+++ INPUT FOR THIS TASK

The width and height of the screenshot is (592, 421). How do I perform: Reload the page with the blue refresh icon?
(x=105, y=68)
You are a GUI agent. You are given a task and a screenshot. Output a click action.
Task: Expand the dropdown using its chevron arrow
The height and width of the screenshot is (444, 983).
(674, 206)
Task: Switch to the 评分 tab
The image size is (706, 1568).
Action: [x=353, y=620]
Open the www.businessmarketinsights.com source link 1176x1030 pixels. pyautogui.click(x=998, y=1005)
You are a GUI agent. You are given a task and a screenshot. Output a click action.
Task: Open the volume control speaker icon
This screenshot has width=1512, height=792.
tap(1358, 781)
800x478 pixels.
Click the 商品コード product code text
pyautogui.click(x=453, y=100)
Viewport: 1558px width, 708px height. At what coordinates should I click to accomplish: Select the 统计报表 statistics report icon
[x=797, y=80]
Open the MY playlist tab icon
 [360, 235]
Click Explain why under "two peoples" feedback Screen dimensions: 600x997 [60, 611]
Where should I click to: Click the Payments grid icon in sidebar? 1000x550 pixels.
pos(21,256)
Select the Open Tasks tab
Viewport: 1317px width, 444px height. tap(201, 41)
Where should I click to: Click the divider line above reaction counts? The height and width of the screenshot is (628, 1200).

++++++

**WHAT THE EXERCISE ASKS:** Without omission, retype the full listing shown above.

**RESULT OF THIS EXERCISE:**
The width and height of the screenshot is (592, 421). How do I perform: Reload the page with the blue refresh icon?
(x=105, y=68)
You are a GUI agent. You are given a task and a screenshot. Output a click action.
Task: Expand the dropdown using its chevron arrow
The height and width of the screenshot is (444, 983).
(674, 206)
Task: Switch to the 评分 tab
The image size is (706, 1568).
Action: [x=353, y=620]
Open the www.businessmarketinsights.com source link 1176x1030 pixels. pyautogui.click(x=998, y=1005)
You are a GUI agent. You are given a task and a screenshot. Output a click action.
Task: Open the volume control speaker icon
This screenshot has width=1512, height=792.
tap(1358, 781)
800x478 pixels.
Click the 商品コード product code text
pyautogui.click(x=453, y=100)
Viewport: 1558px width, 708px height. At what coordinates should I click to accomplish: Select the 统计报表 statistics report icon
[x=797, y=80]
Open the MY playlist tab icon
 [360, 235]
Click Explain why under "two peoples" feedback Screen dimensions: 600x997 [60, 611]
Where should I click to: Click the Payments grid icon in sidebar? 1000x550 pixels.
pos(21,256)
Select the Open Tasks tab
Viewport: 1317px width, 444px height. tap(201, 41)
Where should I click to: Click the divider line above reaction counts? The height and width of the screenshot is (628, 1200).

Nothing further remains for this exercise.